*EXERCISE DIRECTIONS*.
Copy each of the following entries word for word.

======

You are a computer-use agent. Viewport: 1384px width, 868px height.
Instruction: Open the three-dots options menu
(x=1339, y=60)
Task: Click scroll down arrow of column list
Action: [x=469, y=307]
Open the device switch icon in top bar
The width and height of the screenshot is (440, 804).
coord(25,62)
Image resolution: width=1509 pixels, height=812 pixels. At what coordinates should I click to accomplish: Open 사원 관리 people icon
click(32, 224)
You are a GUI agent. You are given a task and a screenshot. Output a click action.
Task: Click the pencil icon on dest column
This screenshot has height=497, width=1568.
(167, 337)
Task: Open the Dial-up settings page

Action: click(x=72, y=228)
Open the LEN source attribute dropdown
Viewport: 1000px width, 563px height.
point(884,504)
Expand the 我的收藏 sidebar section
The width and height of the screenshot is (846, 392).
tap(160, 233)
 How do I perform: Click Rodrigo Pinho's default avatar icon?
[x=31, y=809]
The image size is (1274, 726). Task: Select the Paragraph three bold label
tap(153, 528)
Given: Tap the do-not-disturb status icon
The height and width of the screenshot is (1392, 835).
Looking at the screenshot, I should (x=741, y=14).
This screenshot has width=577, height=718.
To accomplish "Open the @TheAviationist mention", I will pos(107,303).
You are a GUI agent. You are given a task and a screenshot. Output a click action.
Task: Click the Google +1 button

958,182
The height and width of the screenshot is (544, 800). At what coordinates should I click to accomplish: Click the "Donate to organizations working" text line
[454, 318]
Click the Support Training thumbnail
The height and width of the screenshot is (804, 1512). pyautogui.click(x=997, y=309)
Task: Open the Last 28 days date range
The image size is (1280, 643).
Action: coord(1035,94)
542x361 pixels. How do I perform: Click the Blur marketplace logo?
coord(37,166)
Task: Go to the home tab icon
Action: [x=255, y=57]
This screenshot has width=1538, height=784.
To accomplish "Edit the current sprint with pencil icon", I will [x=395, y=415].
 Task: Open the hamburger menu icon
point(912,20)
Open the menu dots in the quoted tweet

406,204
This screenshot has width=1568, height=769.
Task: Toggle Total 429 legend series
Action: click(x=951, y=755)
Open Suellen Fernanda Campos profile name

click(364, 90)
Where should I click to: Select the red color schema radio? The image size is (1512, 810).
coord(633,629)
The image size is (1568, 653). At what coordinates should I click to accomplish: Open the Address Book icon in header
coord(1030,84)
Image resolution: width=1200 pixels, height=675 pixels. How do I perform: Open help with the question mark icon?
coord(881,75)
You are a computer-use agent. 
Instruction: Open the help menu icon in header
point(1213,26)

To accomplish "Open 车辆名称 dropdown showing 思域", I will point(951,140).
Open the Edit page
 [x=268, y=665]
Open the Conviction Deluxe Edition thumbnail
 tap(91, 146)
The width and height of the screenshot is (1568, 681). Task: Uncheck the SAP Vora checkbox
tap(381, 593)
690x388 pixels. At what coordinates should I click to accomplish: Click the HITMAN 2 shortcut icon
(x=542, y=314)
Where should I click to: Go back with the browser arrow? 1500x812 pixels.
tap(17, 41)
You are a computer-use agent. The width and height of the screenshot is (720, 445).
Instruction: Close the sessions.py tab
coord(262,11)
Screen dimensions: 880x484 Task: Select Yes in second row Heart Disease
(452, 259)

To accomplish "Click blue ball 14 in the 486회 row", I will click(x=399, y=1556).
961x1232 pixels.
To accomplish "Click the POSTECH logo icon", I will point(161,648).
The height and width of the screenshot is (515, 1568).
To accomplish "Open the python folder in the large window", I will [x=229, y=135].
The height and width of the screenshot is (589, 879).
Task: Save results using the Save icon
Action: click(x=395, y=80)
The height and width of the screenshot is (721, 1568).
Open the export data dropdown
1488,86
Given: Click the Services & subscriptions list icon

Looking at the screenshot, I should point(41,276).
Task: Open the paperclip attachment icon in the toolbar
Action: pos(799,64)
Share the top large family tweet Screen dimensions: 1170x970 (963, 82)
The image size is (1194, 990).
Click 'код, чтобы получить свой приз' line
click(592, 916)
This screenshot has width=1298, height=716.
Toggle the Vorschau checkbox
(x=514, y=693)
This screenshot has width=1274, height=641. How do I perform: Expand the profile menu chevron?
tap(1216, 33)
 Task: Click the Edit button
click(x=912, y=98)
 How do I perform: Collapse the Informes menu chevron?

======

*EXERCISE RESPONSE*.
You are a computer-use agent. Viewport: 1384px width, 868px height.
Instruction: Open the three-dots options menu
(x=1339, y=60)
Task: Click scroll down arrow of column list
Action: [x=469, y=307]
Open the device switch icon in top bar
The width and height of the screenshot is (440, 804).
coord(25,62)
Image resolution: width=1509 pixels, height=812 pixels. At what coordinates should I click to accomplish: Open 사원 관리 people icon
click(32, 224)
You are a GUI agent. You are given a task and a screenshot. Output a click action.
Task: Click the pencil icon on dest column
This screenshot has height=497, width=1568.
(167, 337)
Task: Open the Dial-up settings page

Action: click(x=72, y=228)
Open the LEN source attribute dropdown
Viewport: 1000px width, 563px height.
point(884,504)
Expand the 我的收藏 sidebar section
The width and height of the screenshot is (846, 392).
tap(160, 233)
 How do I perform: Click Rodrigo Pinho's default avatar icon?
[x=31, y=809]
The image size is (1274, 726). Task: Select the Paragraph three bold label
tap(153, 528)
Given: Tap the do-not-disturb status icon
The height and width of the screenshot is (1392, 835).
Looking at the screenshot, I should (x=741, y=14).
This screenshot has width=577, height=718.
To accomplish "Open the @TheAviationist mention", I will pos(107,303).
You are a GUI agent. You are given a task and a screenshot. Output a click action.
Task: Click the Google +1 button

958,182
The height and width of the screenshot is (544, 800). At what coordinates should I click to accomplish: Click the "Donate to organizations working" text line
[454, 318]
Click the Support Training thumbnail
The height and width of the screenshot is (804, 1512). pyautogui.click(x=997, y=309)
Task: Open the Last 28 days date range
The image size is (1280, 643).
Action: coord(1035,94)
542x361 pixels. How do I perform: Click the Blur marketplace logo?
coord(37,166)
Task: Go to the home tab icon
Action: [x=255, y=57]
This screenshot has width=1538, height=784.
To accomplish "Edit the current sprint with pencil icon", I will [x=395, y=415].
 Task: Open the hamburger menu icon
point(912,20)
Open the menu dots in the quoted tweet

406,204
This screenshot has width=1568, height=769.
Task: Toggle Total 429 legend series
Action: click(x=951, y=755)
Open Suellen Fernanda Campos profile name

click(364, 90)
Where should I click to: Select the red color schema radio? The image size is (1512, 810).
coord(633,629)
The image size is (1568, 653). At what coordinates should I click to accomplish: Open the Address Book icon in header
coord(1030,84)
Image resolution: width=1200 pixels, height=675 pixels. How do I perform: Open help with the question mark icon?
coord(881,75)
You are a computer-use agent. 
Instruction: Open the help menu icon in header
point(1213,26)

To accomplish "Open 车辆名称 dropdown showing 思域", I will point(951,140).
Open the Edit page
 [x=268, y=665]
Open the Conviction Deluxe Edition thumbnail
 tap(91, 146)
The width and height of the screenshot is (1568, 681). Task: Uncheck the SAP Vora checkbox
tap(381, 593)
690x388 pixels. At what coordinates should I click to accomplish: Click the HITMAN 2 shortcut icon
(x=542, y=314)
Where should I click to: Go back with the browser arrow? 1500x812 pixels.
tap(17, 41)
You are a computer-use agent. The width and height of the screenshot is (720, 445).
Instruction: Close the sessions.py tab
coord(262,11)
Screen dimensions: 880x484 Task: Select Yes in second row Heart Disease
(452, 259)

To accomplish "Click blue ball 14 in the 486회 row", I will click(x=399, y=1556).
961x1232 pixels.
To accomplish "Click the POSTECH logo icon", I will point(161,648).
The height and width of the screenshot is (515, 1568).
To accomplish "Open the python folder in the large window", I will [x=229, y=135].
The height and width of the screenshot is (589, 879).
Task: Save results using the Save icon
Action: click(x=395, y=80)
The height and width of the screenshot is (721, 1568).
Open the export data dropdown
1488,86
Given: Click the Services & subscriptions list icon

Looking at the screenshot, I should point(41,276).
Task: Open the paperclip attachment icon in the toolbar
Action: pos(799,64)
Share the top large family tweet Screen dimensions: 1170x970 (963, 82)
The image size is (1194, 990).
Click 'код, чтобы получить свой приз' line
click(592, 916)
This screenshot has width=1298, height=716.
Toggle the Vorschau checkbox
(x=514, y=693)
This screenshot has width=1274, height=641. How do I perform: Expand the profile menu chevron?
tap(1216, 33)
 Task: Click the Edit button
click(x=912, y=98)
 How do I perform: Collapse the Informes menu chevron?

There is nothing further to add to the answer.